Nie zawsze przyjaciel musi mieć te same pasje co ja: mogę być dobra z historii i popisywać się znajomością dat, a on może kochać matematykę i o 3 w nocy wyrecytować wzór na deltę oraz miejsca zerowe funkcji kwadratowej. Dobrze jest, gdy przyjaciele uzupełniają się wzajemnie. Jestem kontaktowa, a co za tym idzie, rozmawiam z dużą ilością ludzi, lubię przebywać w towarzystwie i poznawać nowe osoby, co nie znaczy, że ktoś z kim rozmawiam rok, na różne tematy, może się nazwać moim przyjacielem.
U mnie jest tak, że jeśli dobrze się z kimś dogaduje przez około dwa lata, to wtedy z czystym sumieniem uznaję tę osobę za godną tego miana. Oczywiście, sama nie jestem idealna, potrafię zepsuć jakąś relację, czasem staram się to naprawić, a czasem uznaję, że nie warto, bo i tak nic by z tego nie wyszło. Tu dam Wam małą radę: godzenie się na siłę i utrzymywanie kontaktu z niektórymi nie ma sensu.
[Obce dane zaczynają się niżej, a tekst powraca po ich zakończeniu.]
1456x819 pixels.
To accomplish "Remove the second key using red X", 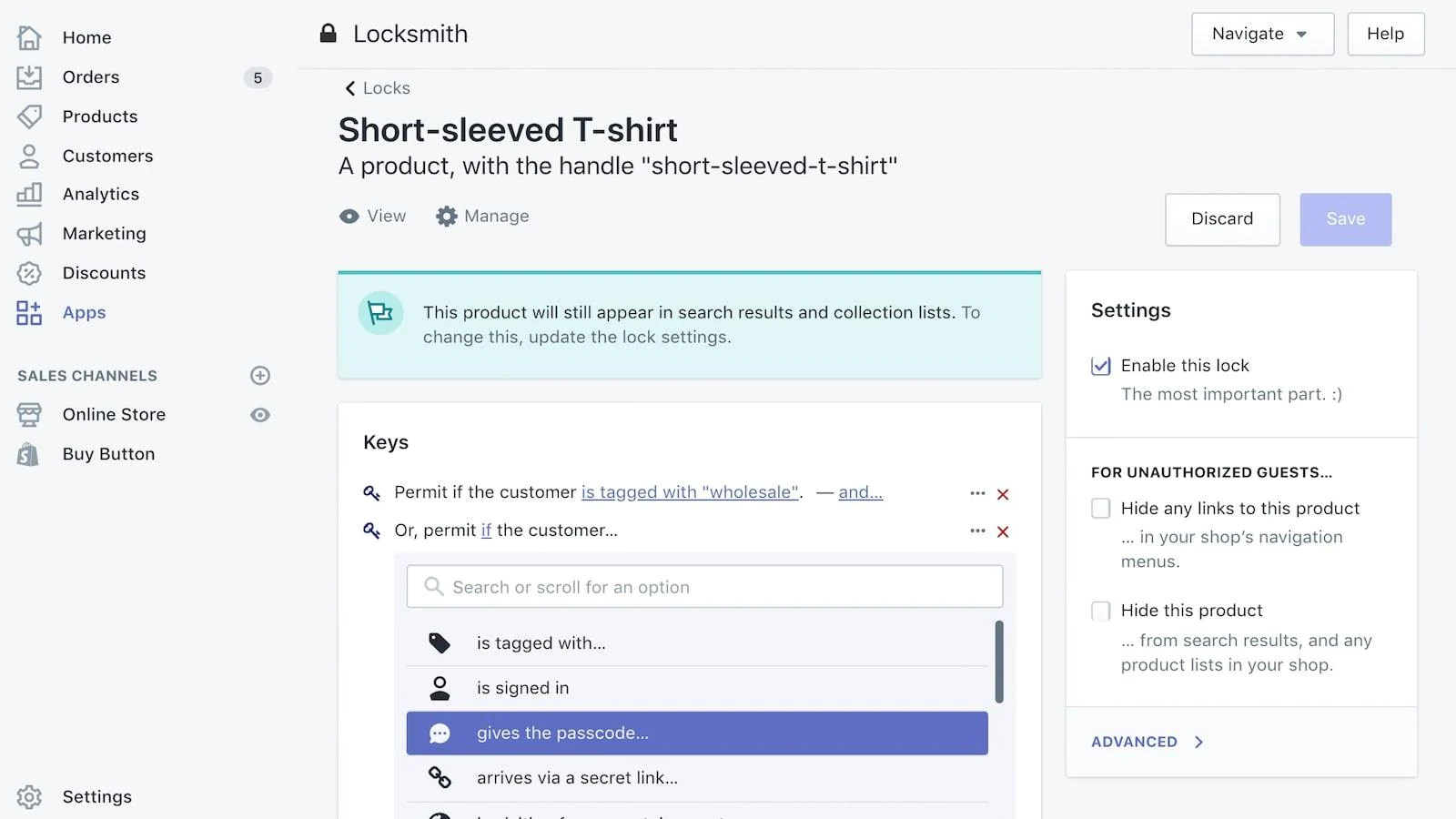I will (1003, 531).
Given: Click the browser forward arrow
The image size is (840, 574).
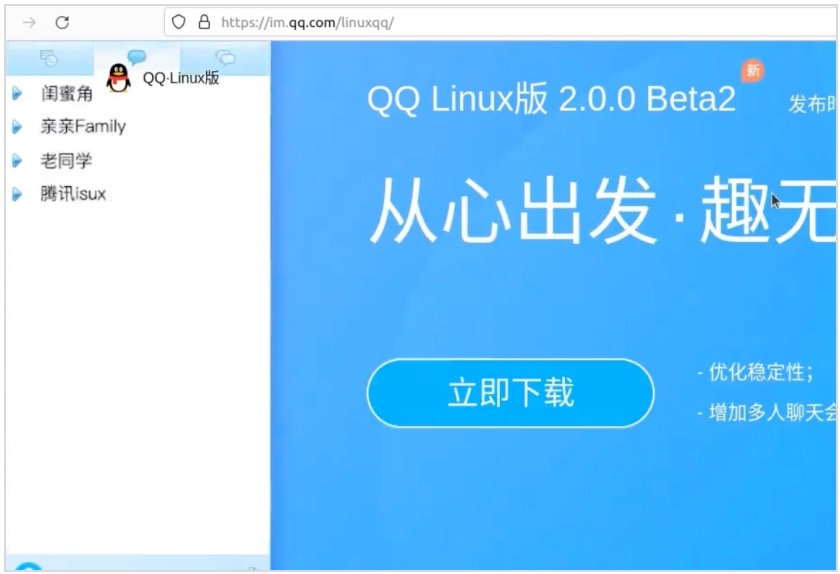Looking at the screenshot, I should tap(29, 22).
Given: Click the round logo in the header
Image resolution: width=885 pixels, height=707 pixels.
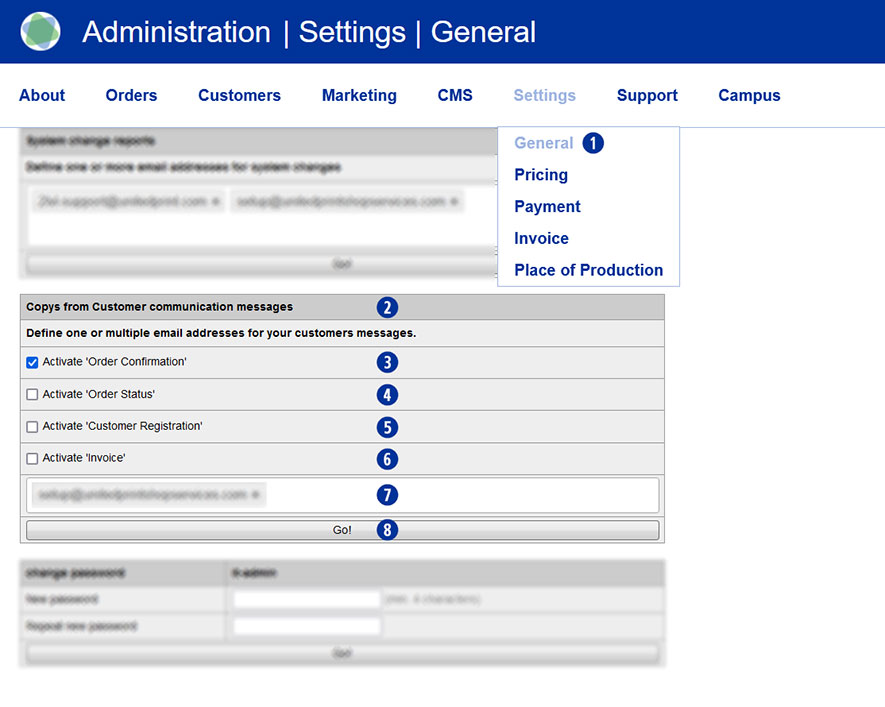Looking at the screenshot, I should click(40, 32).
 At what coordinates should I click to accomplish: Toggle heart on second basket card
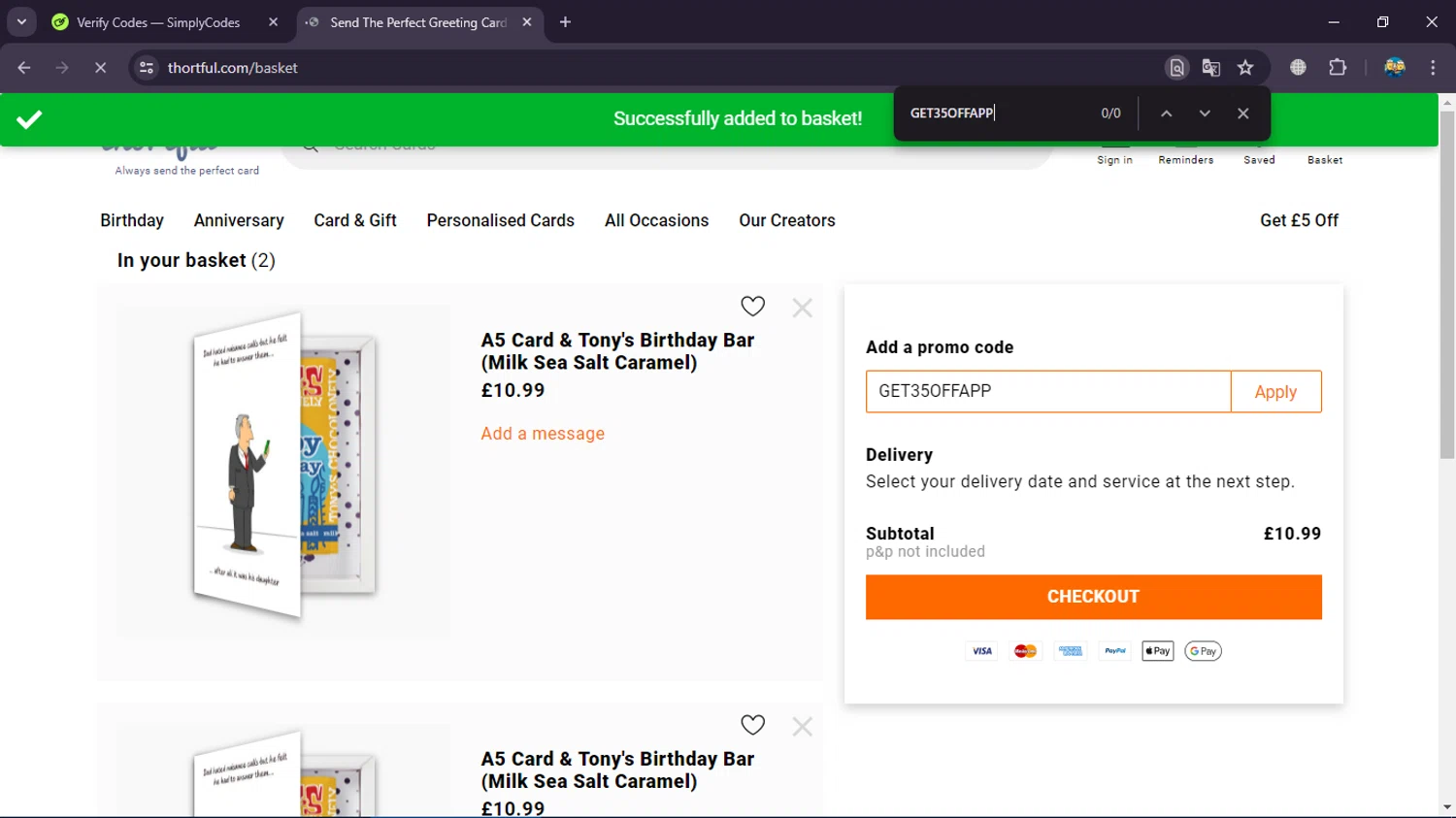(752, 725)
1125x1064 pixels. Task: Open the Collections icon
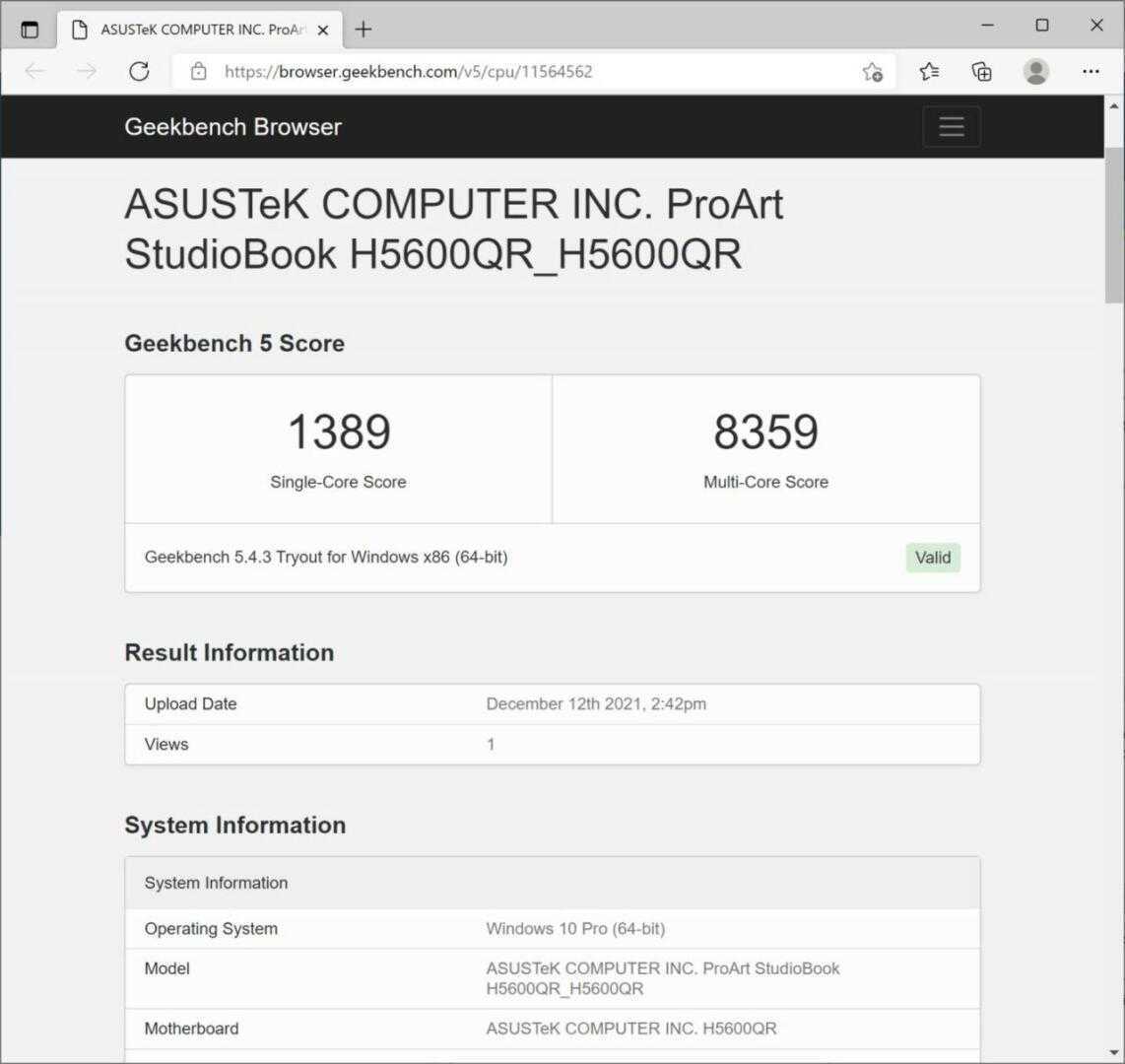coord(981,71)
Dosyć tej negatywnej części, otóż, w tym miejscu staram się przekazać, żebyśmy doceniali przyjaciół, gdyż uczymy się od nich wielu rzeczy, oni dają nam piękne wspomnienia, wsparcie i ochrzan kiedy trzeba. Każdy człowiek jest inny, jeden zwyzywa Was jak zrobicie coś głupiego i postawi na nogi, inny będzie klepał po plecach i ocierał łzy. Z każdym możecie robić coś innego, z jednym pojedziecie na Woodstock; z innym na zakupy; inny będzie Wam doradzał, jak zrobić ładną kreskę na oku; kolejny wymieni się spostrzeżeniami na temat odchudzania i pojedzie na rower, żeby pomóc zrzucić te 2 kg. Pamiętajmy też, że przyjaciel jest tylko człowiekiem, ma wady tak samo jak my, czasem nie ma czasu, albo siły iść z nami na miasto (jak ja bardzo często, bo jestem leniem ;-;).
Moja definicja przyjaźni:
relacja opierająca się na zaufaniu, miłości, śmiechu i solidnym ochrzanie; gdzie cieszymy się ze szczęścia drugiej strony i pomagamy sobie w trudnych chwilach.
Ten wpis jest hołdem poświęconym moim przyjaciołom, nie mam ich 10, ani 20, jest ich 5 oraz dwie osoby, które jeszcze nie wiem, jak sklasyfikować (krótkie znajomości), serdecznie pozdrawiam:
moją bliźniaczkę, siostrę z innej matki, fokę, moją makijażystkę, metala, moje słodkie dziecko i kibolkę.